Шатаясь, троица ковыляла к пристани. Теперь они двигались чуть быстрее, словно их ждал не холодный, мокрый причал, а таверна дядюшки Свена – фасолевый суп со шпиком, окорок да стаканчик джина. Но далеко не ушли – дружные тени метнулись наперерез. Миг – и компания молчунов прежним зигзагом направилась к замку.
Овчарки подгоняли стадо: слева, справа, сзади.
– Эй! – не выдержал Эрстед, высовываясь из-за стенного зубца.
Щелк! – бодро ответила пуля, срикошетив о кирпич.
Полковник отскочил, прижимая руку к щеке. Стрелок-невидимка промахнулся, но острая крошка, отлетев от камня, догнала жертву. Стреляли из пистолета – длинноствольного, похоже, дуэльного. Французский «Гастинн-Ренетт»?
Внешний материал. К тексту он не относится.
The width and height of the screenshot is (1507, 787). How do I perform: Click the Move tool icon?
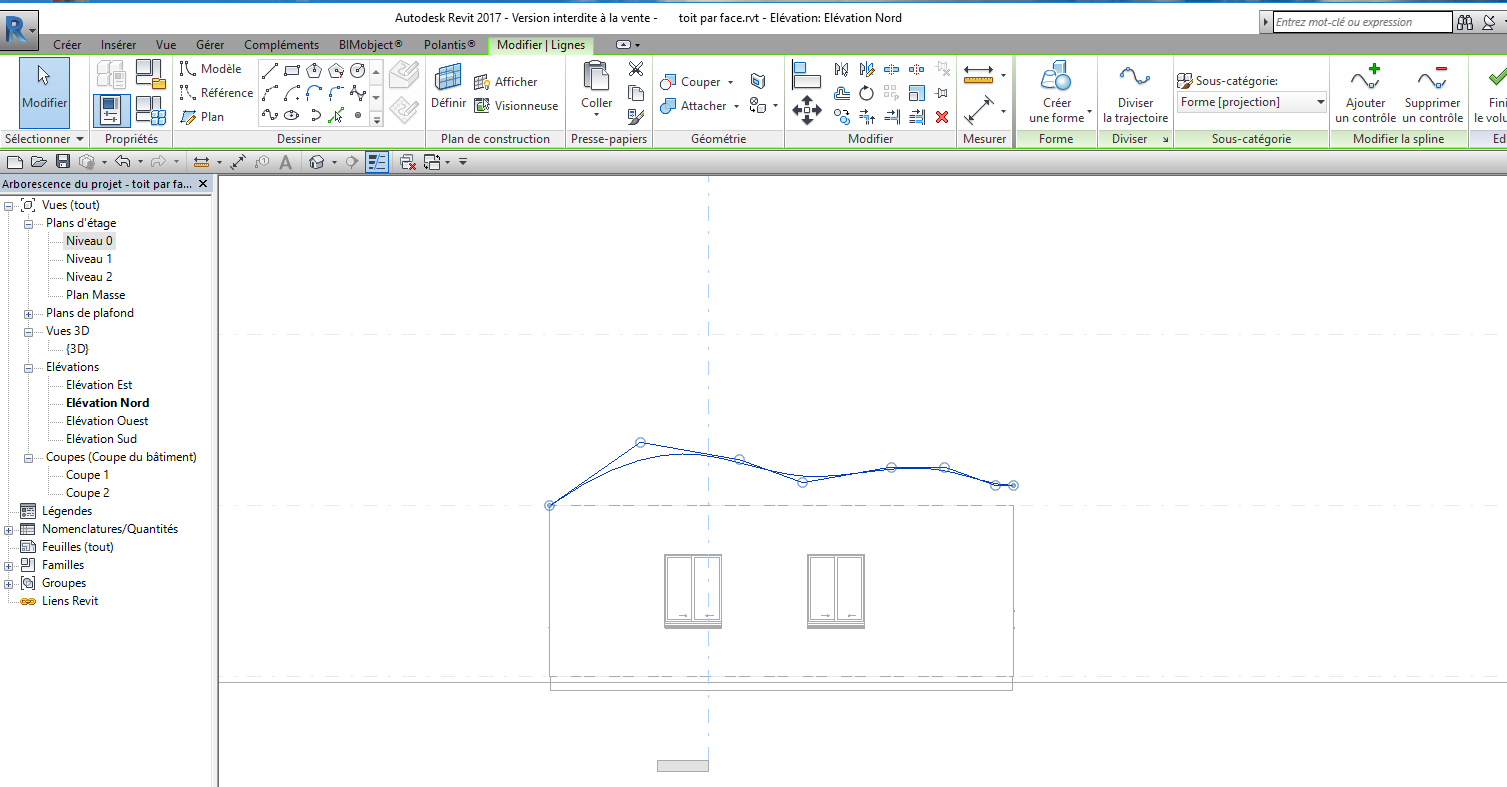[806, 109]
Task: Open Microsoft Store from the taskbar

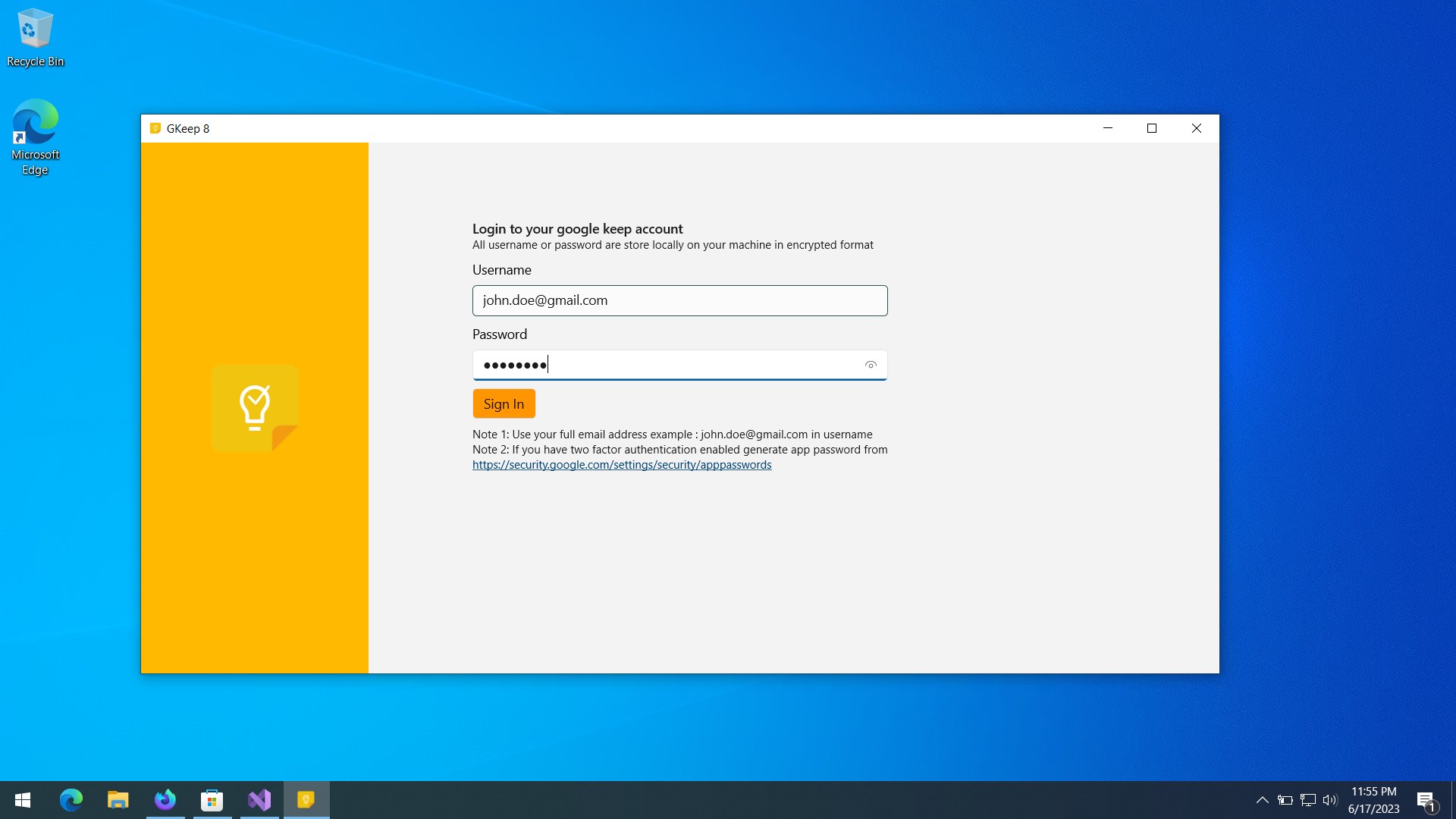Action: coord(212,800)
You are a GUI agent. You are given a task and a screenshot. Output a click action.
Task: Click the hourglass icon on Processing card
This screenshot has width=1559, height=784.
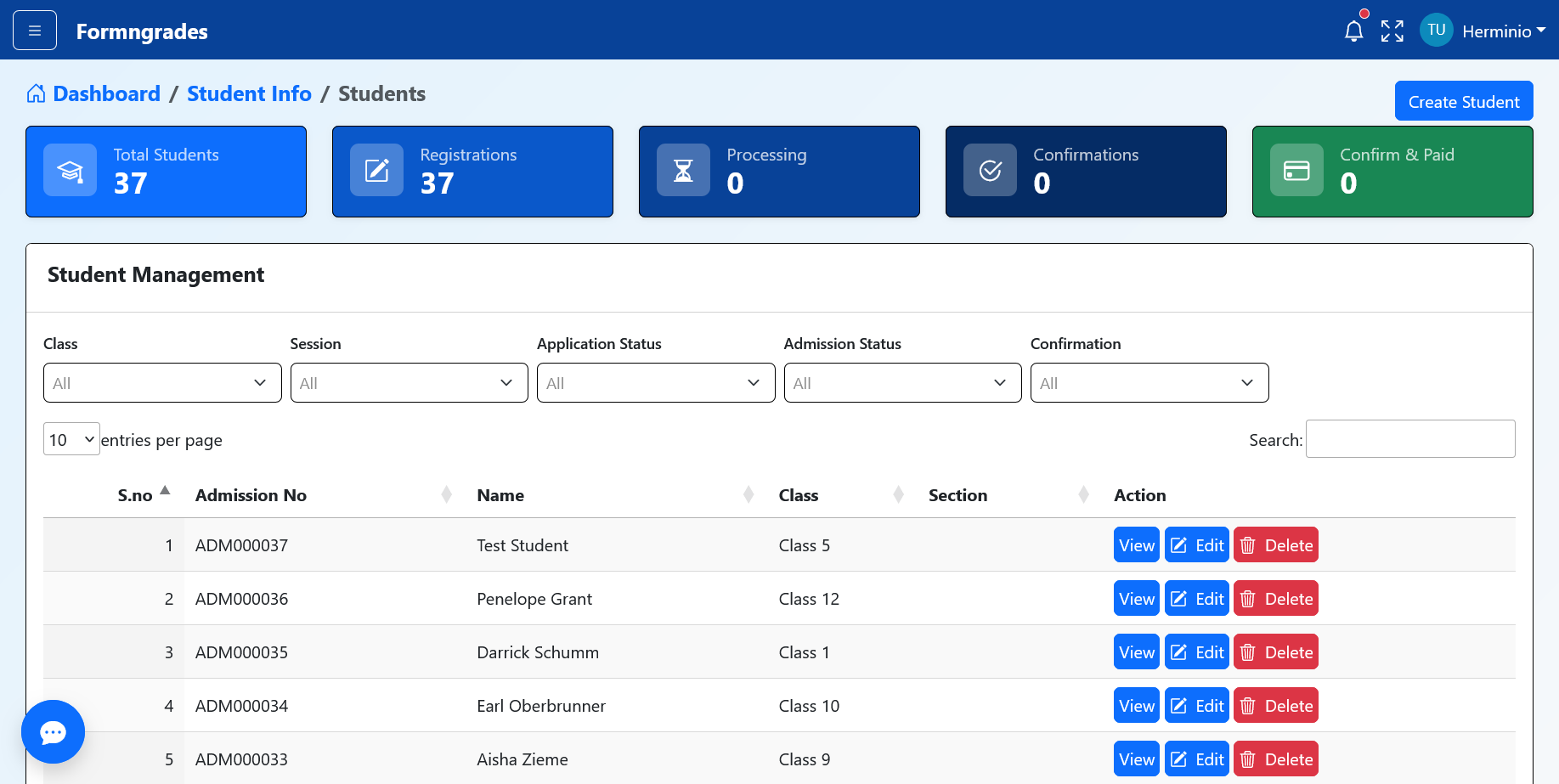(x=684, y=170)
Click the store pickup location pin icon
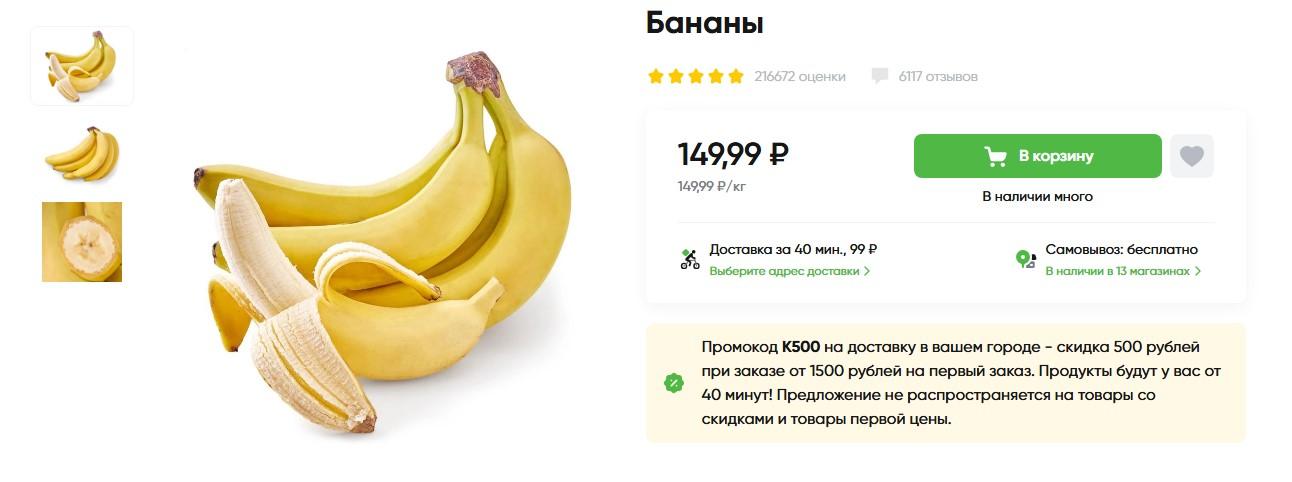Screen dimensions: 1292x482 [1025, 260]
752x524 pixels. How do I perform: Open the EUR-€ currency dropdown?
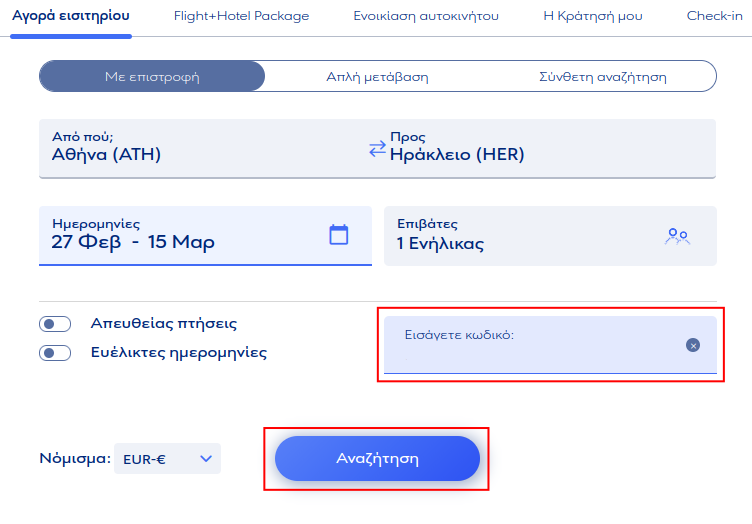[167, 459]
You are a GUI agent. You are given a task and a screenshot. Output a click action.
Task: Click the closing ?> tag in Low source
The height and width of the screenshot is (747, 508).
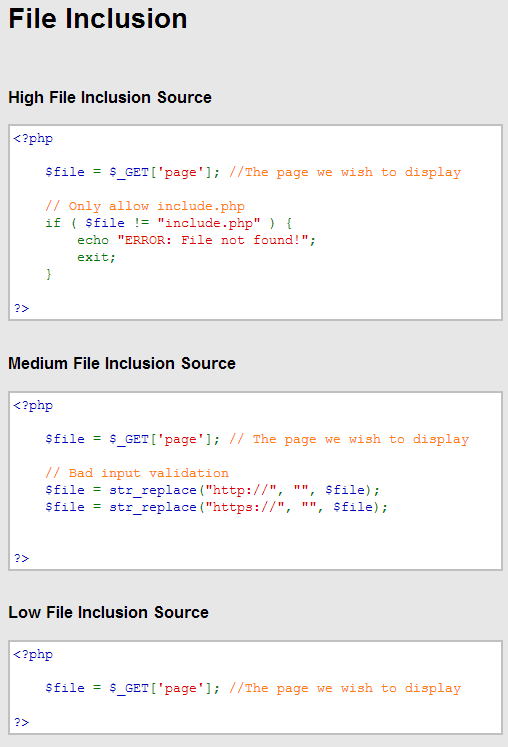click(x=21, y=722)
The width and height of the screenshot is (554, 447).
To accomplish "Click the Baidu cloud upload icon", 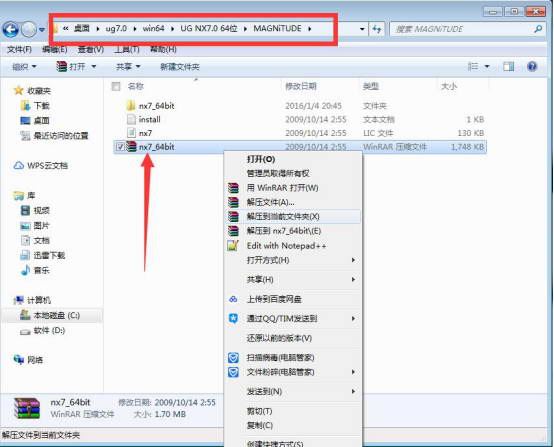I will pyautogui.click(x=233, y=299).
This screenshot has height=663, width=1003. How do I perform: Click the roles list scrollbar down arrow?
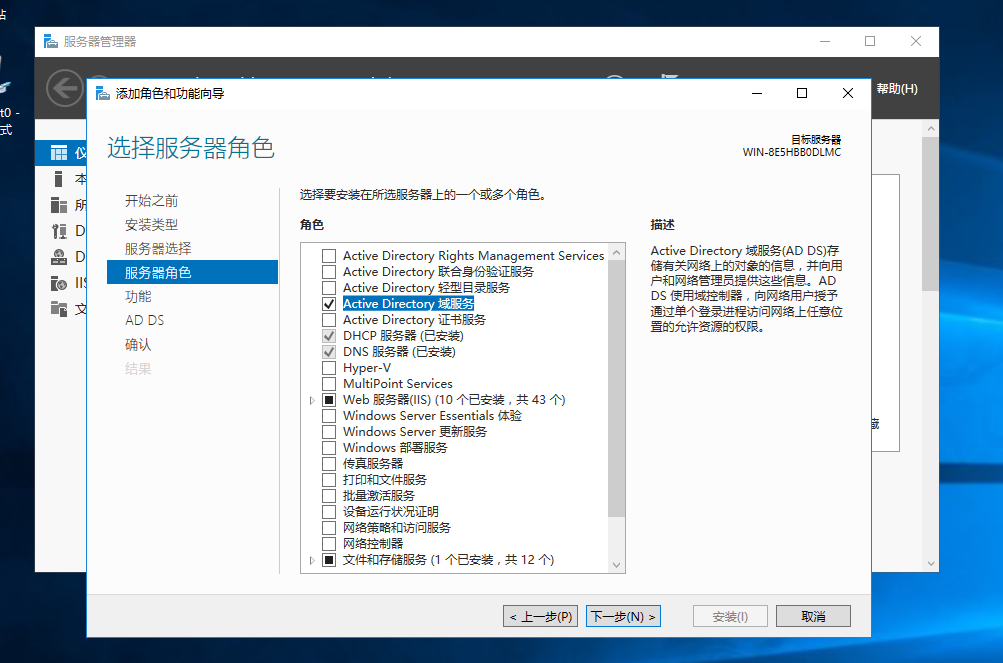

Зубастый приятель! Да-да, ты, с зонтиком!
Где прячешься?
– Ах ты, образина шведская! – возопил Ольсен. – Пулять, значит?!
Ба-ба-бах! – разделила его возмущение аркебуза.
Идущий впереди моряк рухнул навзничь – пуля угодила в грудь.
– А вот так! – наставительно резюмировал сеньор-сержант.
Торвен стрелять не спешил, храня заряд на крайний случай. Он не сомневался – крайних случаев этой ночью будет с избытком. Слишком просто все складывалось. Радовала лишь наступившая ясность: стреляют – значит, бой.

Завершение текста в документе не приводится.